Task item
For every record that follows, transcribe the text exactly and leave any image out.

Material supplied
== Segment start ==

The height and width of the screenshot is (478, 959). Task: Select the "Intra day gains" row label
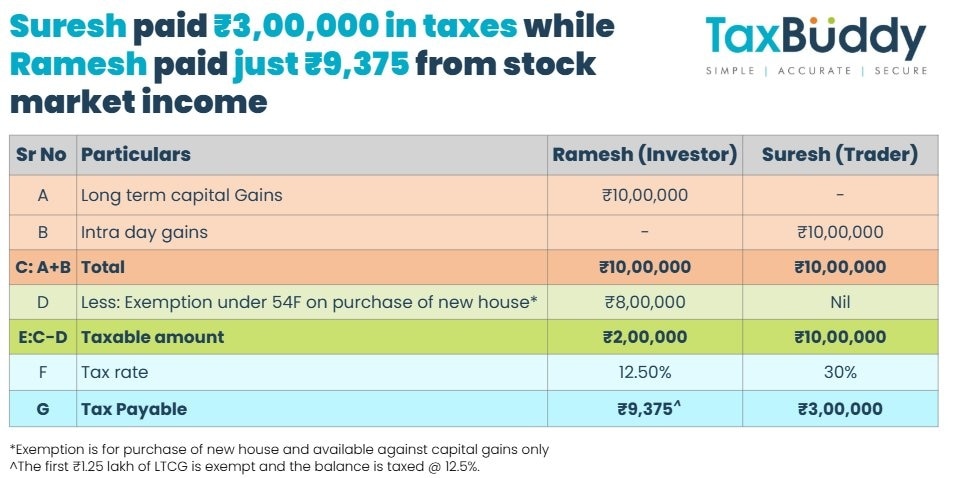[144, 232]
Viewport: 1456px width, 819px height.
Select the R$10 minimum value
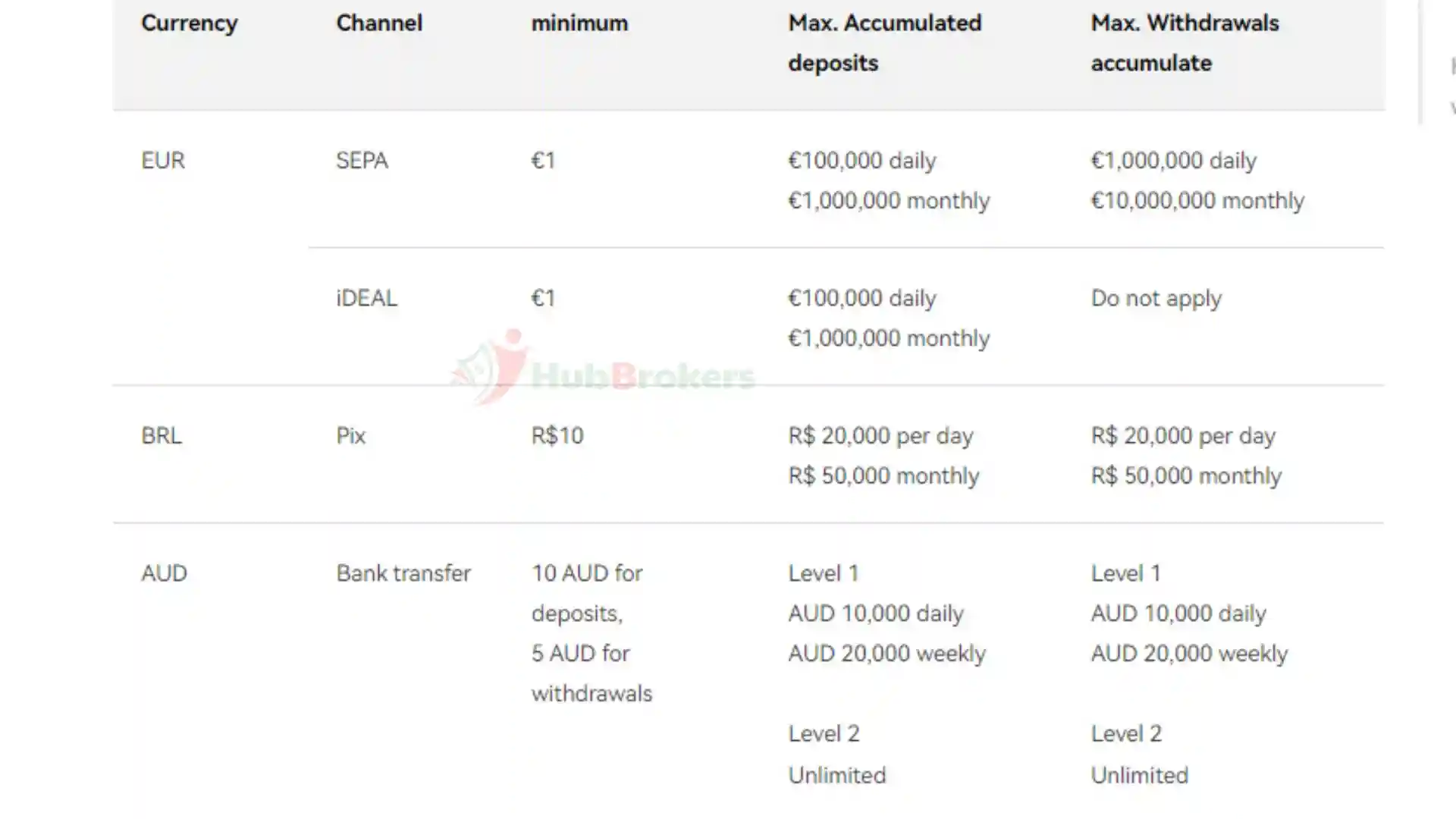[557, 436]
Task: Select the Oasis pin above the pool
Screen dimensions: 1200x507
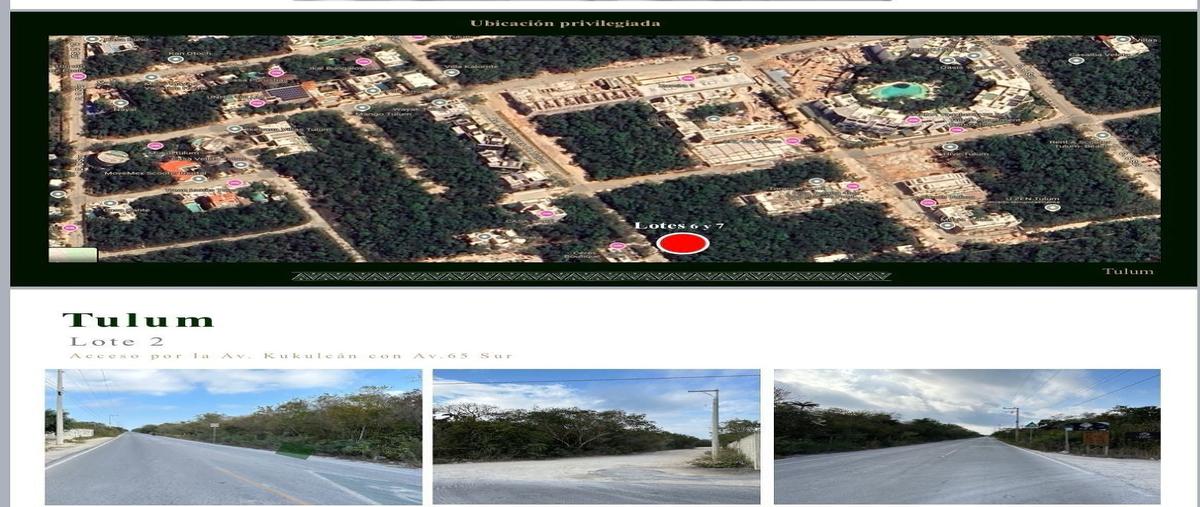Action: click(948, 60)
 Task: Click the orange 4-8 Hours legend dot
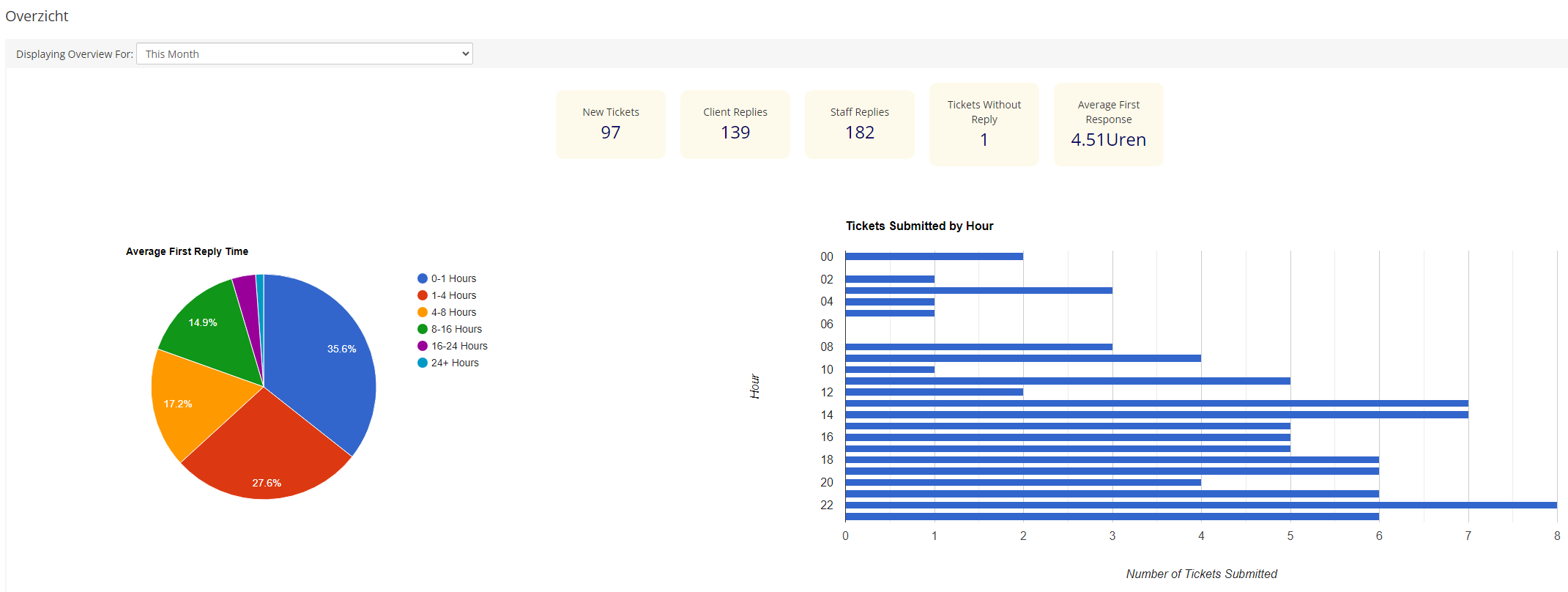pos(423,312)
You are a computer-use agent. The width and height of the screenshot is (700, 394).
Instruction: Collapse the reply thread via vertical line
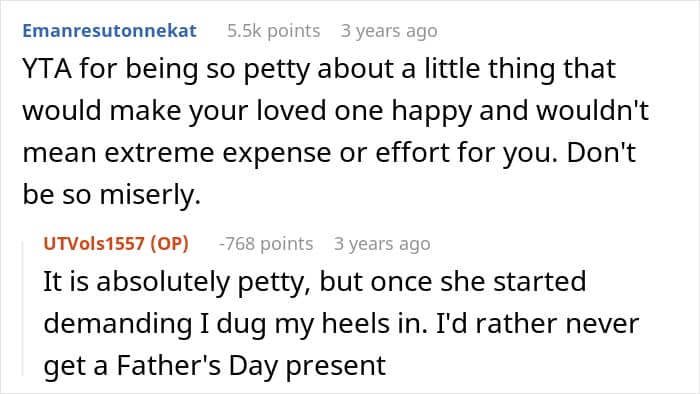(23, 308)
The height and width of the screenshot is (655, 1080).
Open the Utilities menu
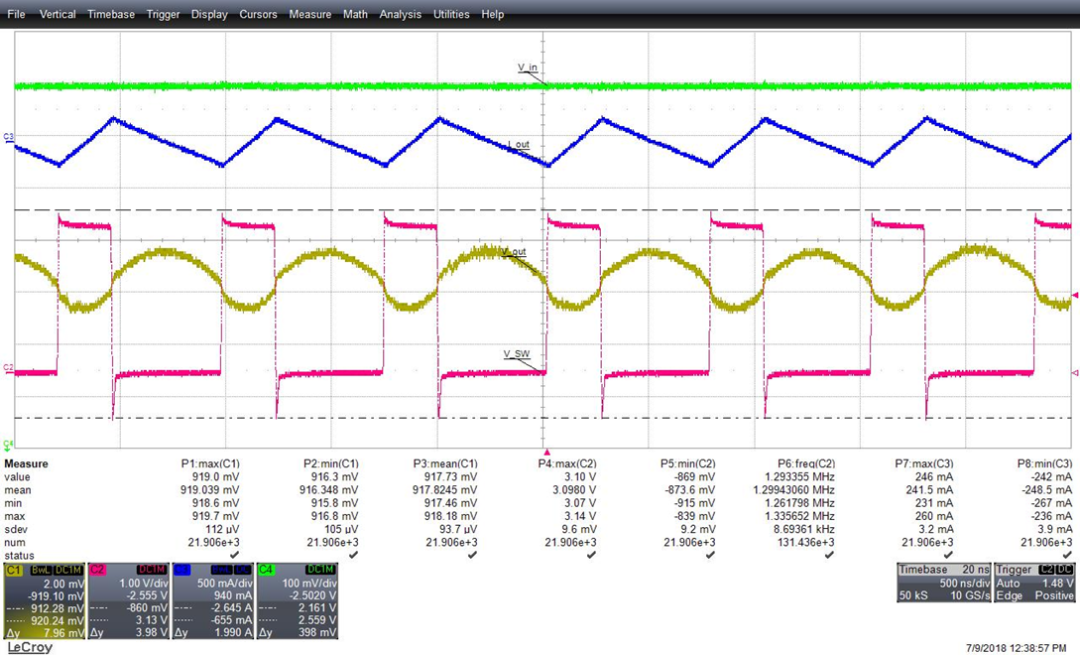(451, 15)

== Segment end ==

Answer to this exercise
The height and width of the screenshot is (478, 959). Task: Select the "Intra day gains" row label
[144, 232]
Viewport: 1456px width, 819px height.
Select the R$10 minimum value
[557, 436]
Task: Select the Oasis pin above the pool
Screen dimensions: 1200x507
Action: click(948, 60)
 Task: Click the orange 4-8 Hours legend dot
pos(423,312)
You are a computer-use agent. The width and height of the screenshot is (700, 394).
Instruction: Collapse the reply thread via vertical line
(23, 308)
The height and width of the screenshot is (655, 1080).
Open the Utilities menu
(451, 15)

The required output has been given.